The Bank of England’s Monetary Policy Committee (MPC) sets monetary policy to meet the 2% inflation target, and in a way that helps to sustain growth and employment. At its meeting ending on 2 February 2022, the MPC voted by a majority of 5-4 to increase Bank Rate by 0.25 percentage points, to 0.5%. Those members in the minority preferred to increase Bank Rate by 0.5 percentage points, to 0.75%.
The Committee voted unanimously for the Bank of England to begin to reduce the stock of UK government bond purchases, financed by the issuance of central bank reserves, by ceasing to reinvest maturing assets.
The Committee also voted unanimously for the Bank of England to begin to reduce the stock of sterling non-financial investment-grade corporate bond purchases, financed by the issuance of central bank reserves, by ceasing to reinvest maturing assets and by a programme of corporate bond sales to be completed no earlier than towards the end of 2023 that should unwind fully the stock of corporate bond purchases.
The Committee’s updated central projections for activity and inflation are set out in the accompanying February Monetary Policy Report.

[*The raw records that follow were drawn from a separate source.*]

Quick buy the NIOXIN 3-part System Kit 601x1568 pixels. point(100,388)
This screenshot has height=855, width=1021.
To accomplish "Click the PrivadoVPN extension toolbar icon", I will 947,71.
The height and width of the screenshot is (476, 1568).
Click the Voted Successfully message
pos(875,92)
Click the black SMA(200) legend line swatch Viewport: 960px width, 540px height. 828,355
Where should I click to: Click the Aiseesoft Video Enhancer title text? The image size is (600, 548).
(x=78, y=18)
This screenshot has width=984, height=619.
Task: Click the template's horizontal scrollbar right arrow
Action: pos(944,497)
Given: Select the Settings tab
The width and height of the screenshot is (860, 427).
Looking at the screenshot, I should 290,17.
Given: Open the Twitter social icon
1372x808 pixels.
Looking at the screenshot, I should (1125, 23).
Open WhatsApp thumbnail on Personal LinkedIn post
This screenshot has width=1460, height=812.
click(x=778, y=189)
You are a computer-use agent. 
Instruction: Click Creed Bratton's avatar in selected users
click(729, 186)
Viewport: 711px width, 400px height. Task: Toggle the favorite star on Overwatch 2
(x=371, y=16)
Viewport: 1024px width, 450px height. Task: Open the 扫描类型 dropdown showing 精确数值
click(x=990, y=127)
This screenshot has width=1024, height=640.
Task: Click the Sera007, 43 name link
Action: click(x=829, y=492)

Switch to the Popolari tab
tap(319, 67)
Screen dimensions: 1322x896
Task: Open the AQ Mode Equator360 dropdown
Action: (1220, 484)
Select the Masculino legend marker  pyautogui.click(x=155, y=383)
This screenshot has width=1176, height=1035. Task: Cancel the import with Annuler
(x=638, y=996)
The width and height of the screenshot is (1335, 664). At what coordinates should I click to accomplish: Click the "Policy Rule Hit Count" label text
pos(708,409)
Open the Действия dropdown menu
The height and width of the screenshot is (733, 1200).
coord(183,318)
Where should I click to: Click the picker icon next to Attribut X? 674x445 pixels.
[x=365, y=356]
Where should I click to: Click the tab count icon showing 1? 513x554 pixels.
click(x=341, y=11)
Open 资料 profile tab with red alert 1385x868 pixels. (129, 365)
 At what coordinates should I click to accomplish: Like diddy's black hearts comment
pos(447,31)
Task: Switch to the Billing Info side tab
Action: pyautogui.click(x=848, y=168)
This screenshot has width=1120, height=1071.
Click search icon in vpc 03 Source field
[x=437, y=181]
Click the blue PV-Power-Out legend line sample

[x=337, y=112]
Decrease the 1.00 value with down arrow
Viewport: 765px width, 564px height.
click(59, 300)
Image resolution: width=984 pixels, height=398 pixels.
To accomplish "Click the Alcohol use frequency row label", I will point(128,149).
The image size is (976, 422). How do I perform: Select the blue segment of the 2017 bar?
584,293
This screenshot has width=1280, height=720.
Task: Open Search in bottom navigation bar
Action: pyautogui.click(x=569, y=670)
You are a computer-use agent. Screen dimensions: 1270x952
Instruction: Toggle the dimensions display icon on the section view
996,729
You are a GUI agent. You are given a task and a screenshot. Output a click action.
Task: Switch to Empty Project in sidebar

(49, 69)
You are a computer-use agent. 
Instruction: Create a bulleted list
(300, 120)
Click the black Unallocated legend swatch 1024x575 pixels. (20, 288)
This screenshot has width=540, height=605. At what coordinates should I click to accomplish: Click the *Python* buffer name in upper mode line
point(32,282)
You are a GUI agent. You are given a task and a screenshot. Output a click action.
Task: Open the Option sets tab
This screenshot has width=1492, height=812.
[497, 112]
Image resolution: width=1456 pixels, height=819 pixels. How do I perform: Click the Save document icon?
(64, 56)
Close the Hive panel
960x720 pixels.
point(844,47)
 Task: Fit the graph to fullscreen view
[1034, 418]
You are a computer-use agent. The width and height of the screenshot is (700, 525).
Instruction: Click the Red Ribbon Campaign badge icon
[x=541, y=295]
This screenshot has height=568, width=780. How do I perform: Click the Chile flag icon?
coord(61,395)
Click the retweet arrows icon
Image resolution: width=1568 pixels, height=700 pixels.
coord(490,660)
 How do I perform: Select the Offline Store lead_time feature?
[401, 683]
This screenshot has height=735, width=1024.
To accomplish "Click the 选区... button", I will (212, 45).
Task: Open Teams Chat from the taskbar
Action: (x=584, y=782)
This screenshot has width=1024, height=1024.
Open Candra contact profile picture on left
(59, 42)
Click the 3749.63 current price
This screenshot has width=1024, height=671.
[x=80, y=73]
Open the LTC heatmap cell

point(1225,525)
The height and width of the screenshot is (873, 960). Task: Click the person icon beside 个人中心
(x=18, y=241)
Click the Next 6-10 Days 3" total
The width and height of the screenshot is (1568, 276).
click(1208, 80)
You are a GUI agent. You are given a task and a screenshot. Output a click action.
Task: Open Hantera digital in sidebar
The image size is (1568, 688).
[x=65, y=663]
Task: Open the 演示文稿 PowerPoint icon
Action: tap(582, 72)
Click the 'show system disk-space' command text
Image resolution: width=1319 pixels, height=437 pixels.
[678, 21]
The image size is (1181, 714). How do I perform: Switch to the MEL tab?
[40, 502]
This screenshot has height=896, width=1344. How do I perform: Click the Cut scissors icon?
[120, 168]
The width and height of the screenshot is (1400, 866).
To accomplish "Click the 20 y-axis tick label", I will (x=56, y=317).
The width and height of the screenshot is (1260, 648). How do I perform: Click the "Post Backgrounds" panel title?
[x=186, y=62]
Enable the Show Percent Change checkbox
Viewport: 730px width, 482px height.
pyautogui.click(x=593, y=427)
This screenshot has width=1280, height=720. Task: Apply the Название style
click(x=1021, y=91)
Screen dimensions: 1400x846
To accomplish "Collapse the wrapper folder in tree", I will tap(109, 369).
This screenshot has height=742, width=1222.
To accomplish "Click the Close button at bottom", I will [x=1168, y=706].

The projections are conditioned on a market-implied path for Bank Rate that rises to around 1½% by the middle of 2023. Wholesale energy prices are assumed to follow their respective futures curves for the first six months of the projections and remain constant beyond that, in contrast to futures curves, which are downward sloping over coming years. There are material risks around this assumption.
Global and UK activity returned to their pre-Covid-19 (Covid) levels towards the end of last year. The emergence of the Omicron variant is expected to have depressed activity somewhat in December and January. But its economic impact is likely to be limited and of short duration, and UK GDP is expected to recover in February and March such that output returns to its pre-pandemic level once again by the end of the first quarter. The Labour Force Survey unemployment rate fell to 4.1% in the three months to November, and is expected to fall further in the near term, to 3.8% in 2022 Q1.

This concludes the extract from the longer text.